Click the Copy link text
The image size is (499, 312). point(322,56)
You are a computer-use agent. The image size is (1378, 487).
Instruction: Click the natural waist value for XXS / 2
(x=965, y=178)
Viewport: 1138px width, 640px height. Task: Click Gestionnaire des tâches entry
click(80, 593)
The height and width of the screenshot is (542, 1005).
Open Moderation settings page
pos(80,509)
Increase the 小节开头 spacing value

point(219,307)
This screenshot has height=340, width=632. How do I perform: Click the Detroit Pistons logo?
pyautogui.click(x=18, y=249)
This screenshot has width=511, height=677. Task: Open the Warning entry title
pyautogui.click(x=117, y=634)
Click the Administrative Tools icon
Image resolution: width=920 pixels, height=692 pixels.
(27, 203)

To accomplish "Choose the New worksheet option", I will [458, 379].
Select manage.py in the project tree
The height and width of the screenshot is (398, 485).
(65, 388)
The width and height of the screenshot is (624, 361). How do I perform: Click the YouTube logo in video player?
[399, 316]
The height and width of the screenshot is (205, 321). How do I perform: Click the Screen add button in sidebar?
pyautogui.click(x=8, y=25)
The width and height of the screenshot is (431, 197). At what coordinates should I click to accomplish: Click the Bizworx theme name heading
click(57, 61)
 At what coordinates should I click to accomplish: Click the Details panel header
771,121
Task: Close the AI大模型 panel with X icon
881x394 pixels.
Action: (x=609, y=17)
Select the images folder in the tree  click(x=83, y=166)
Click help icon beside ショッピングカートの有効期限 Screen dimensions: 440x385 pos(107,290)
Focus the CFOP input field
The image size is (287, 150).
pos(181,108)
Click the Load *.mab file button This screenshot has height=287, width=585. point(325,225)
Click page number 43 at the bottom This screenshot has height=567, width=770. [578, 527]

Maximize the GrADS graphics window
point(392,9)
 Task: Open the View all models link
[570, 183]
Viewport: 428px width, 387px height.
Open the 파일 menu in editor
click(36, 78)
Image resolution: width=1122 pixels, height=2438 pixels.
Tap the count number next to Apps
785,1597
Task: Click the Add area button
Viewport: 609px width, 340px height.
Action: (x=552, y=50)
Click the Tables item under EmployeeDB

-- -- --

What you need to do:
All of the data above must be retyped exactly.

Completed task:
Click the Copy link text
The image size is (499, 312). point(322,56)
You are a computer-use agent. The image size is (1378, 487).
Instruction: Click the natural waist value for XXS / 2
(x=965, y=178)
Viewport: 1138px width, 640px height. Task: Click Gestionnaire des tâches entry
click(80, 593)
The height and width of the screenshot is (542, 1005).
Open Moderation settings page
pos(80,509)
Increase the 小节开头 spacing value

point(219,307)
This screenshot has height=340, width=632. How do I perform: Click the Detroit Pistons logo?
pyautogui.click(x=18, y=249)
This screenshot has width=511, height=677. Task: Open the Warning entry title
pyautogui.click(x=117, y=634)
Click the Administrative Tools icon
Image resolution: width=920 pixels, height=692 pixels.
(27, 203)

To accomplish "Choose the New worksheet option", I will [458, 379].
Select manage.py in the project tree
The height and width of the screenshot is (398, 485).
(65, 388)
The width and height of the screenshot is (624, 361). How do I perform: Click the YouTube logo in video player?
[399, 316]
The height and width of the screenshot is (205, 321). How do I perform: Click the Screen add button in sidebar?
pyautogui.click(x=8, y=25)
The width and height of the screenshot is (431, 197). At what coordinates should I click to accomplish: Click the Bizworx theme name heading
click(57, 61)
 At what coordinates should I click to accomplish: Click the Details panel header
771,121
Task: Close the AI大模型 panel with X icon
881x394 pixels.
Action: (x=609, y=17)
Select the images folder in the tree  click(x=83, y=166)
Click help icon beside ショッピングカートの有効期限 Screen dimensions: 440x385 pos(107,290)
Focus the CFOP input field
The image size is (287, 150).
pos(181,108)
Click the Load *.mab file button This screenshot has height=287, width=585. point(325,225)
Click page number 43 at the bottom This screenshot has height=567, width=770. [578, 527]

Maximize the GrADS graphics window
point(392,9)
 Task: Open the View all models link
[570, 183]
Viewport: 428px width, 387px height.
Open the 파일 menu in editor
click(36, 78)
Image resolution: width=1122 pixels, height=2438 pixels.
Tap the count number next to Apps
785,1597
Task: Click the Add area button
Viewport: 609px width, 340px height.
Action: (x=552, y=50)
Click the Tables item under EmployeeDB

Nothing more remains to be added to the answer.